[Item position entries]
+++
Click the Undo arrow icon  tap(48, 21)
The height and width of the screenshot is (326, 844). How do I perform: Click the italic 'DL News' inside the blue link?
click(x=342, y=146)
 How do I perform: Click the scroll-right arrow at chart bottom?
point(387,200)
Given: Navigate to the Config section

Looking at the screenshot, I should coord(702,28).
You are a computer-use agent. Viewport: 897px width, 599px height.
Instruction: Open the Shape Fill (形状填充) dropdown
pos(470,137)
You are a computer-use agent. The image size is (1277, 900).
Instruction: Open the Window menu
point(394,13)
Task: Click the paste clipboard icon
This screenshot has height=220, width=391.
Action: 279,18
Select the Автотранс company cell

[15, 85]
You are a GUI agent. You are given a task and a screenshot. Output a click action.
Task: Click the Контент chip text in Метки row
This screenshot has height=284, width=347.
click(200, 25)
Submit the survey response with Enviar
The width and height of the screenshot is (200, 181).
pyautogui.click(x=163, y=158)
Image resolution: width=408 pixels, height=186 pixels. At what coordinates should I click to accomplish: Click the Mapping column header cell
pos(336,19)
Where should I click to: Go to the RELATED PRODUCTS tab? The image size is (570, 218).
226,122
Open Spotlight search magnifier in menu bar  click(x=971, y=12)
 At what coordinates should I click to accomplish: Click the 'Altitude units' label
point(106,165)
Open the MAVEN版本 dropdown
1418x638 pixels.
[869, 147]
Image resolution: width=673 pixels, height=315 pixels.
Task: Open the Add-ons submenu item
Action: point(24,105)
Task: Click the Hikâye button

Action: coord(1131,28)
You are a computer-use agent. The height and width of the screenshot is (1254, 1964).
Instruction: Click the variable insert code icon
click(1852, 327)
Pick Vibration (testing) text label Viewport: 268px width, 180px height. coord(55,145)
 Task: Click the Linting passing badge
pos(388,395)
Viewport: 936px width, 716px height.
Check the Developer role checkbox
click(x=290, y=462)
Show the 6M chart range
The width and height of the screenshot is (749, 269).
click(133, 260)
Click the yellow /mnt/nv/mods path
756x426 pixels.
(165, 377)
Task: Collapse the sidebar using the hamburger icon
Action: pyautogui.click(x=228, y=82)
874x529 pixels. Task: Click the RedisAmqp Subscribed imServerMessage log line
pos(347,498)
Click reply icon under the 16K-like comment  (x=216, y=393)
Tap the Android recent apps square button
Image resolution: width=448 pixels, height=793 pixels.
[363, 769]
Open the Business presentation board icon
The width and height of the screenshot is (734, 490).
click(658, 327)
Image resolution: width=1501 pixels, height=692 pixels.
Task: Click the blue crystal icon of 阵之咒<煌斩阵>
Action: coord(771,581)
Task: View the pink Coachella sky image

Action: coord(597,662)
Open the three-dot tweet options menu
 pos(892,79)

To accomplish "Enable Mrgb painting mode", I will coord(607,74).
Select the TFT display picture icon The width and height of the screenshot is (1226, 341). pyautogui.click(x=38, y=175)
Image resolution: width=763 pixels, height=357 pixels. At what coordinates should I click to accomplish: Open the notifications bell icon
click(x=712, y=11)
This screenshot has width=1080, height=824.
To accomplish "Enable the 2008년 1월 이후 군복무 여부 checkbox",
+++
§ REQUIREMENTS
Copy out all of the records above verbatim, keeping every line in its original order.

§ REPLY
Click the Undo arrow icon  tap(48, 21)
The height and width of the screenshot is (326, 844). How do I perform: Click the italic 'DL News' inside the blue link?
click(x=342, y=146)
 How do I perform: Click the scroll-right arrow at chart bottom?
point(387,200)
Given: Navigate to the Config section

Looking at the screenshot, I should coord(702,28).
You are a computer-use agent. Viewport: 897px width, 599px height.
Instruction: Open the Shape Fill (形状填充) dropdown
pos(470,137)
You are a computer-use agent. The image size is (1277, 900).
Instruction: Open the Window menu
point(394,13)
Task: Click the paste clipboard icon
This screenshot has height=220, width=391.
Action: 279,18
Select the Автотранс company cell

[15, 85]
You are a GUI agent. You are given a task and a screenshot. Output a click action.
Task: Click the Контент chip text in Метки row
This screenshot has height=284, width=347.
click(200, 25)
Submit the survey response with Enviar
The width and height of the screenshot is (200, 181).
pyautogui.click(x=163, y=158)
Image resolution: width=408 pixels, height=186 pixels. At what coordinates should I click to accomplish: Click the Mapping column header cell
pos(336,19)
Where should I click to: Go to the RELATED PRODUCTS tab? The image size is (570, 218).
226,122
Open Spotlight search magnifier in menu bar  click(x=971, y=12)
 At what coordinates should I click to accomplish: Click the 'Altitude units' label
point(106,165)
Open the MAVEN版本 dropdown
1418x638 pixels.
[869, 147]
Image resolution: width=673 pixels, height=315 pixels.
Task: Open the Add-ons submenu item
Action: point(24,105)
Task: Click the Hikâye button

Action: coord(1131,28)
You are a computer-use agent. The height and width of the screenshot is (1254, 1964).
Instruction: Click the variable insert code icon
click(1852, 327)
Pick Vibration (testing) text label Viewport: 268px width, 180px height. coord(55,145)
 Task: Click the Linting passing badge
pos(388,395)
Viewport: 936px width, 716px height.
Check the Developer role checkbox
click(x=290, y=462)
Show the 6M chart range
The width and height of the screenshot is (749, 269).
click(133, 260)
Click the yellow /mnt/nv/mods path
756x426 pixels.
(165, 377)
Task: Collapse the sidebar using the hamburger icon
Action: pyautogui.click(x=228, y=82)
874x529 pixels. Task: Click the RedisAmqp Subscribed imServerMessage log line
pos(347,498)
Click reply icon under the 16K-like comment  (x=216, y=393)
Tap the Android recent apps square button
Image resolution: width=448 pixels, height=793 pixels.
[363, 769]
Open the Business presentation board icon
The width and height of the screenshot is (734, 490).
click(658, 327)
Image resolution: width=1501 pixels, height=692 pixels.
Task: Click the blue crystal icon of 阵之咒<煌斩阵>
Action: coord(771,581)
Task: View the pink Coachella sky image

Action: coord(597,662)
Open the three-dot tweet options menu
 pos(892,79)

To accomplish "Enable Mrgb painting mode", I will coord(607,74).
Select the TFT display picture icon The width and height of the screenshot is (1226, 341). pyautogui.click(x=38, y=175)
Image resolution: width=763 pixels, height=357 pixels. At what coordinates should I click to accomplish: Open the notifications bell icon
click(x=712, y=11)
This screenshot has width=1080, height=824.
To accomplish "Enable the 2008년 1월 이후 군복무 여부 checkbox",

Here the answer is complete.